Vender "The Donald" como uma boa pessoa é uma tarefa que parece quase impossível. Que imagem é que ele mostrou nos últimos meses? Racista ("Build the Wall"). Isolacionista ("America First"). Sexista ("Women, you have to treat them like shit", comentário nos anos 90 ao New York Magazine). É definido por vários outros adjectivos, todo negativos: hipócrita, narcisista, histriónico, autoritário, prevaricador, ridículo, islamofóbico. Há quem o resuma numa palavra: bimbo. Mas poderoso. O léxico e a sintaxe do candidato são rudimentares mas a mensagem simplista dele é eficaz, galvaniza muita classe média e baixa, branca, atingida pelo grande sismo das guerras bushistas e pela grande recessão pós-2007. Um eleitorado enfurecido ou obcecado com a suposta perda da grandeza americana. Donald Trump entra por esses eleitores com o discurso representado pelo slogan "Make America great again". Mobiliza muitos empreendedores frustrados. Seduz a América que gosta da força bruta.

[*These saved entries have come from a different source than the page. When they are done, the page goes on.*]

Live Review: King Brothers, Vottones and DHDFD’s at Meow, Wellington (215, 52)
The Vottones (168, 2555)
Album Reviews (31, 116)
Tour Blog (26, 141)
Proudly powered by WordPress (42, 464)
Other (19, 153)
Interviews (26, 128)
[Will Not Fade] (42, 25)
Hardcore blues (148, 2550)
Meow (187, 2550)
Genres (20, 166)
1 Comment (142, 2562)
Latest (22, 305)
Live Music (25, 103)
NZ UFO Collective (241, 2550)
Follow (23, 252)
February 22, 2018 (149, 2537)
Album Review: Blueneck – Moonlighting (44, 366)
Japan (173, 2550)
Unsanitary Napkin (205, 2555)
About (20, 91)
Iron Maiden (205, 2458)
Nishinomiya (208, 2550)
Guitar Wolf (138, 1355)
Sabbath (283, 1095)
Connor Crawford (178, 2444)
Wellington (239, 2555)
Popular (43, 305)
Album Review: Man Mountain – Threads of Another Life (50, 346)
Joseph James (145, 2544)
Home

Ele, "The Donald", pode vir a ser presidente dos EUA? Não é o mais provável mas não deixa de ser uma possibilidade que nem sequer é remota. Como as coisas estão, já nem espantaria se no topo da Casa Branca aparecesse daqui a um ano o anúncio luminoso com letras maiúsculas "THE TRUMP PRESIDENCY". Quando Reagan surgiu na política, quantos acreditavam que o cowboy do cinema chegasse a presidente? Quando Donald Trump apareceu nas primárias republicanas quantos não se riram? Ele entrou a ganhar primárias, umas após outras, disse-se então que o fenómeno Trump acabaria por estoirar. Não implodiu e vai discutir a eleição com Hillary. O impensável afinal pode acontecer.

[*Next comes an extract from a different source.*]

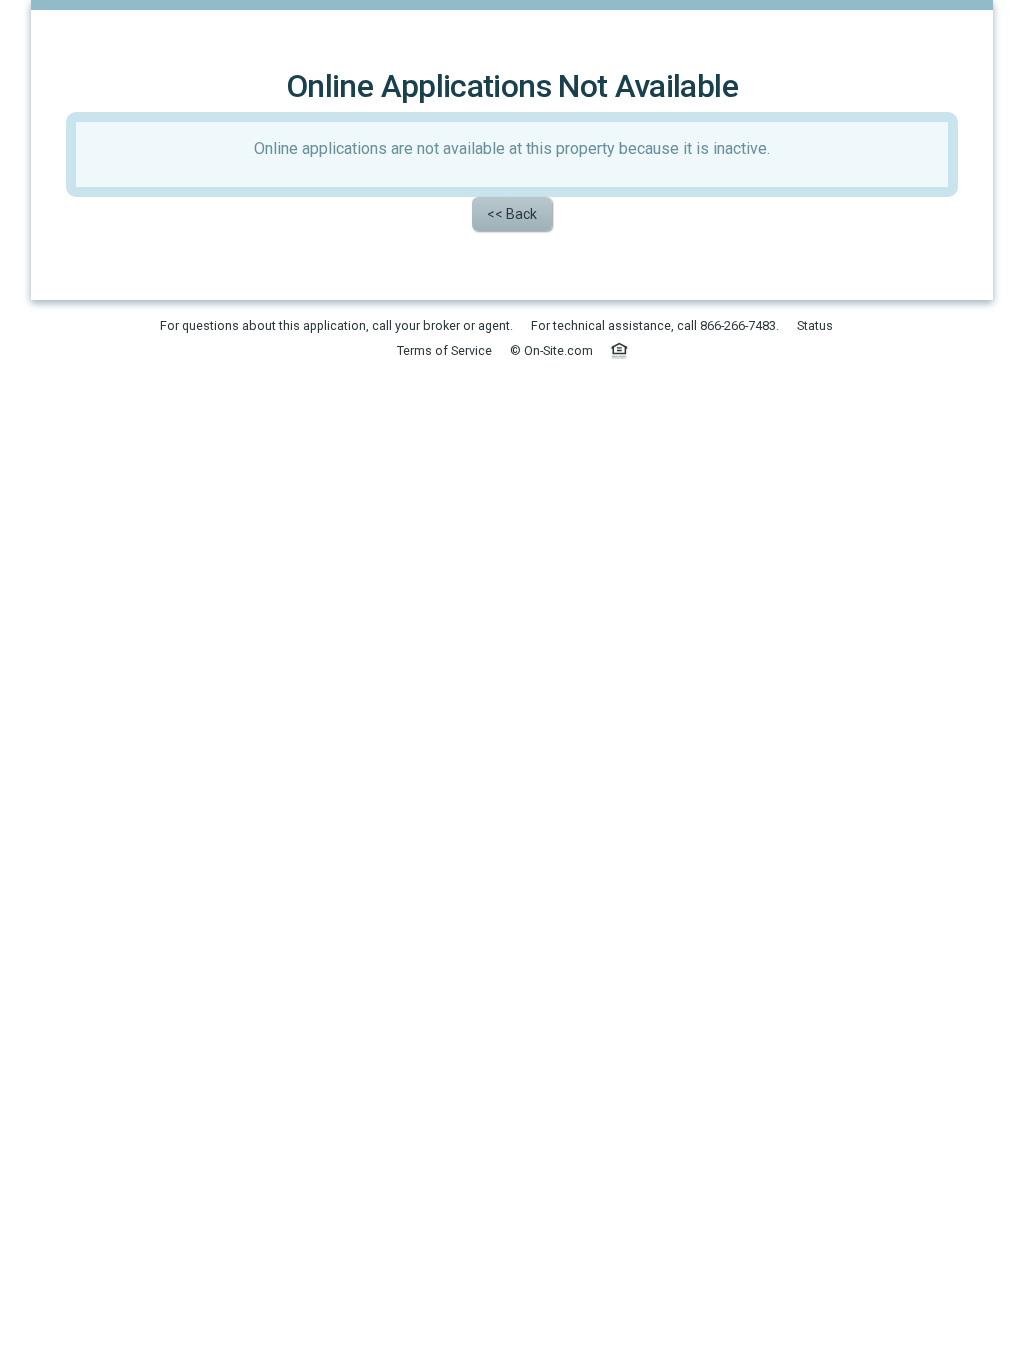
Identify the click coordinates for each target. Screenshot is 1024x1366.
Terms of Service (444, 350)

As sondagens mostram tendência para, depois de Obama, a América ter uma Madam President. Mas a "Clinton Fatigue" pode ser fatal para Hillary. Há uma grande revolta contra o sistema que ela representa. Hillary é, reconhecidamente, pouco entusiasmante em campanha, com discursos banais e monótonos, e o seu perfil político substancialmente no centro moderado conservador não entra pelo eleitorado que com Sanders, o visionário que promete utopias e propõe o reformismo da velha (boa) Europa, passou a acreditar na política. Há gente de Sanders tão hostil a Hillary que admite preferir Trump.
Hillary também sabe que aqueles muitos que na direita republicana se mostram recalcitrantes ou hostis a "The Donald" ainda podem tender para uma rendição de conveniência ao nacional-narcisismo do candidato que oferece como programa político a sua "mágica capacidade para ganhar". Ele pode ainda conseguir unificar depois de ter dividido. É que os republicanos temem que o Great Old Party, desagregado nestas Primárias, fique varrido do poder, não só continuando fora da presidência mas também sem a maioria que tem mantido no Senado e na Câmara dos Representantes.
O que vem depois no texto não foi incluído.